Gabon : vers un débat national sur un éventuel retour de la peine de mort ?
2026-01-09 10:26:00
Le Gabon s’achemine-t-il vers un réexamen de la peine capitale, abolie en 2010 ? La question s’est invitée au cœur du débat public à l’occasion de la cérémonie de présentation des vœux au président de la République et à son épouse, le 8 janvier 2026 à Libreville. À cette occasion, le président du Conseil économique, social, environnemental et culturel (Cesec), Guy Bertrand Mapangou, a formulé une proposition qualifiée d’« audacieuse » : l’organisation d’une consultation populaire sur le possible rétablissement de la peine de mort face à la recrudescence des crimes de sang dans le pays.
Conduisant la délégation du Cesec, institution qu’il a présentée comme la « mémoire sociale du pays » et un creuset des « intelligences et expertises nationales », Guy Bertrand Mapangou a estimé que la montée des crimes crapuleux, des enlèvements et des meurtres, notamment ceux visant des enfants, impose une réflexion nationale sur l’efficacité des sanctions pénales en vigueur.
Dans son intervention, le président du Cesec a rappelé que la peine de mort avait été abolie au Gabon en 2010 au profit de la réclusion criminelle à perpétuité. Une alternative qu’il juge aujourd’hui insuffisamment dissuasive.
« La peine perpétuelle s’est révélée un leurre parce qu’elle ne suffit pas à dissuader les criminels commanditaires et les exécutants du crime organisé », a-t-il affirmé, invoquant des attentes populaires jugées pressantes en matière de sécurité.
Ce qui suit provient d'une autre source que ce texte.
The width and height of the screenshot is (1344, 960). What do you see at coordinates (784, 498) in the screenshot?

Guy Bertrand Mapangou a également fait le lien entre cette exigence sécuritaire et la légitimité politique issue de l’élection présidentielle du 12 avril 2025, remportée par Brice Clotaire Oligui Nguema avec 94,85 % des suffrages. Tout en rappelant les engagements internationaux du Gabon, il a souligné le principe de souveraineté nationale lorsque « l’intégrité physique et morale des enfants est violée ou menacée ».
La proposition n’a pas laissé indifférent le chef de l’État. Dans sa réponse, le président de la République a estimé que la question du retour éventuel de la peine de mort devait être tranchée par le peuple souverain.
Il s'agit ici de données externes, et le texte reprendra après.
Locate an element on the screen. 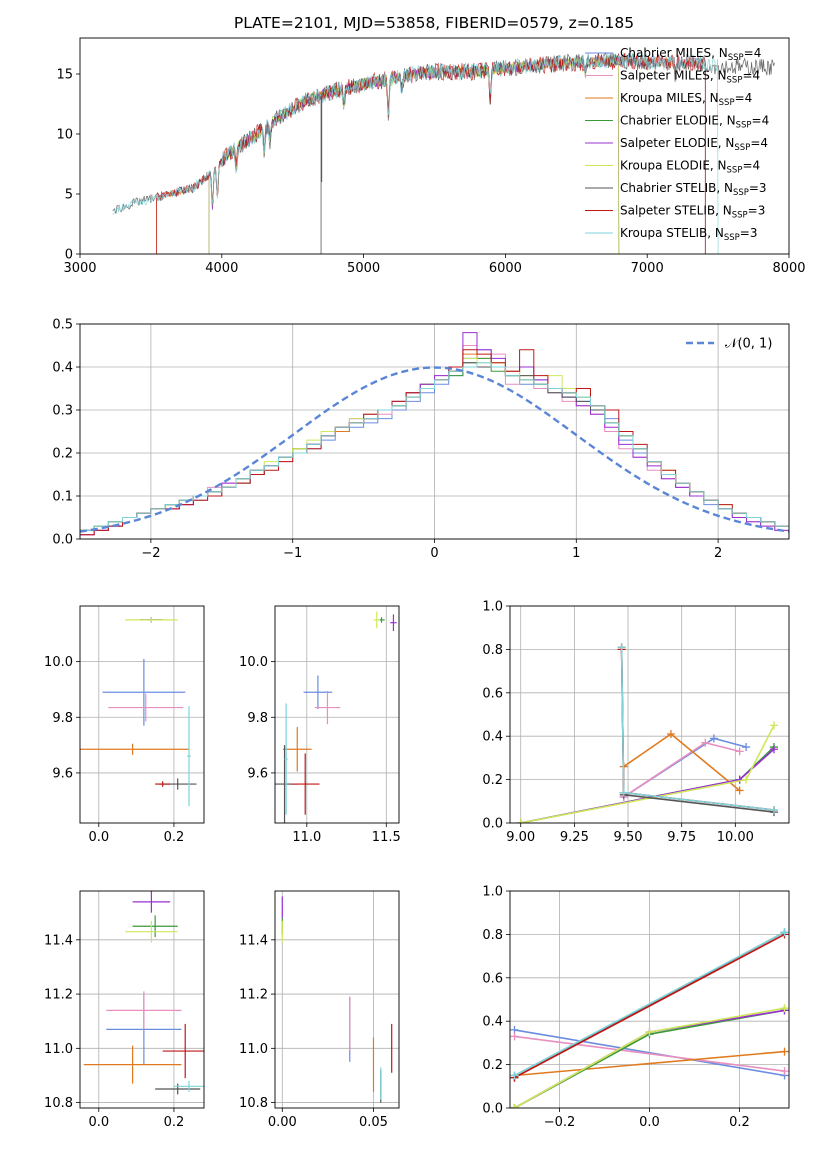 The width and height of the screenshot is (819, 1170). y-tick-label: 0.6 is located at coordinates (492, 694).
« Cette réflexion doit être portée par le peuple qui m’a élu », a déclaré Brice Clotaire Oligui Nguema, avant d’instruire officiellement le président du Cesec d’organiser une consultation populaire sur le sujet.
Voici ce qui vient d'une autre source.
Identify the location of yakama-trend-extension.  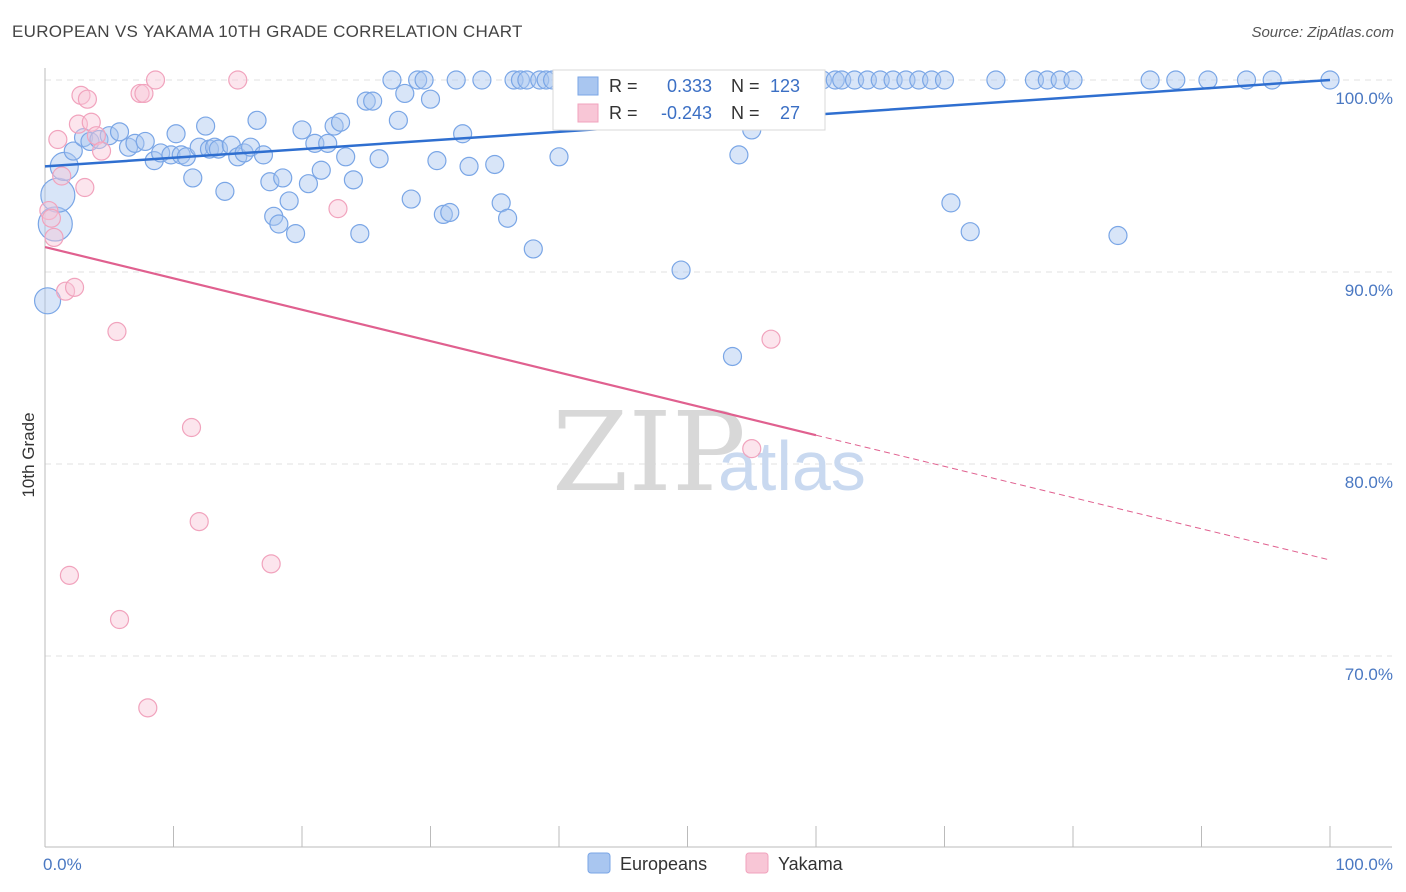
(1073, 498).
Le chef de l’État a toutefois tenu à rappeler la ligne de fermeté de l’exécutif en matière de sécurité :
« L’État ne laissera pas impunis les auteurs de ces crimes et leurs commanditaires, quels qu’ils soient », a-t-il martelé, ouvrant ainsi la voie à un débat national aux implications juridiques, éthiques et politiques majeures.
Sur les réseaux sociaux et dans l’opinion, les réactions ont été nombreuses et majoritairement critiques. De nombreux internautes redoutent un retour à ce qu’ils qualifient d’« instrument de répression », dans un contexte où la justice est perçue par certains comme fragile ou instrumentalisée.
« Pour parler de peine de mort, il faudrait d’abord parler de justice. Or, au Gabon, elle est perçue comme aux ordres », a commenté un internaute. D’autres craignent que les exécutants ne soient sanctionnés tandis que les véritables commanditaires resteraient hors d’atteinte, ou que des innocents ne soient condamnés à tort.
L’instruction présidentielle donnée au Cesec ouvre désormais une séquence politique délicate, où se croiseront exigences sécuritaires, respect des droits humains, crédibilité de l’appareil judiciaire et souveraineté populaire. Si elle devait aboutir, la consultation populaire annoncée marquerait une étape majeure dans la réflexion nationale sur la justice pénale et la protection des citoyens, dans un Gabon engagé dans la construction institutionnelle de sa Ve République.